Nickell took advantage of the panic created by Snow's death and asked police to consider Bruce's case as part of their investigation. She told them that she thought that he'd been poisoned, too. A second autopsy proved her right.
But the plot backfired. Detectives later found traces of algaecide — a chemical used to clean fish tanks — in the Excedrin pills. Nickell, who kept tropical fish in a large tank, had crushed the cyanide in the same bowl that she used to turn the algaecide into powder.
Nickell took a lie detector test and failed. Her fate was sealed when Hamilton told the FBI that her mother had repeatedly talked about killing Bruce in different ways. Hamilton went on to testify against Nickell at her trial two years later. Nickell was convicted and sentenced to 90 years in jail.
Klein has struggled to process the random way that her mother became a victim
Klein collected $300,000 in damages, financed by a group of drug companies including Johnson & Johnson. The money was an attempt by the company to limit damages, because scared consumers had boycotted their products.
"The case brought the whole pharmaceutical industry to its knees," Olsen said. He said that the companies were extra sensitive because the police had found no leads on the Tylenol murders in Illinois.
Klein laments the fact that her mother missed every milestone in her life, like her wedding and the birth of her son, over the past 36 years. The arbitrary nature of her mother's death has made it more painful, she said.

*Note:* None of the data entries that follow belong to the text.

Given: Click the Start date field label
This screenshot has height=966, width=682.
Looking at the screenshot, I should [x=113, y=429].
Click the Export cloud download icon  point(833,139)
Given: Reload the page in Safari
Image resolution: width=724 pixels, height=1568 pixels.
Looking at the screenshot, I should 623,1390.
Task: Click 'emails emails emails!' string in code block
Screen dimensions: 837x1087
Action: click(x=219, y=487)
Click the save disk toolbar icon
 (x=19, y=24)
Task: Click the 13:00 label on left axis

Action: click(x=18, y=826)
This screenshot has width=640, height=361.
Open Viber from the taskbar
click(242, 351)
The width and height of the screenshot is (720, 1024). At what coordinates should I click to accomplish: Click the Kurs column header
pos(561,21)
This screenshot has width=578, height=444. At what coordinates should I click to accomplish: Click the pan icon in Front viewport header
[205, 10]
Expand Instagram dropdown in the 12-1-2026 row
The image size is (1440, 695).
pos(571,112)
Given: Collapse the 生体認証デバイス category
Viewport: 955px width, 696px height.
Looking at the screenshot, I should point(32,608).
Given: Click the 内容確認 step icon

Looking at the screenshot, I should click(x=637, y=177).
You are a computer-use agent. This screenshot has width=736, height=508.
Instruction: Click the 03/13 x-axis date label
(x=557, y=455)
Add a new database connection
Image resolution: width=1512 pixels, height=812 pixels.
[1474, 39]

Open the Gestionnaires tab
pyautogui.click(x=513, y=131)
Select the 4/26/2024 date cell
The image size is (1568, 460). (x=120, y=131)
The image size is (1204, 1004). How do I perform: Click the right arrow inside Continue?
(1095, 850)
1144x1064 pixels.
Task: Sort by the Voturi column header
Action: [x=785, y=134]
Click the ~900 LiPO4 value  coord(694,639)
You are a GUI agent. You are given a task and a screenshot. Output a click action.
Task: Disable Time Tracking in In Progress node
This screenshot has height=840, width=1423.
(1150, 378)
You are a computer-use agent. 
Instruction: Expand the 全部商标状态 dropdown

Klein, who lives with her family in New Mexico, said the loss had taught her "a lot about life." She added that "as negative as it is, I have chosen to learn from it and not become bitter."
Klein has watched all three of Nickell's parole hearings, where she's petitioned for release on "compassionate grounds." She said of Nickell, "She has no regard for what she did to other people's lives — I don't know why anybody should have any regard for her now."
Olsen said that Nickell's crimes have been the focus of a number of TV documentaries and books, including his own. But, the author said, the poisoner has never cared about the attention.
"She didn't want notoriety," Olsen said. "All she wanted was a tropical-fish store."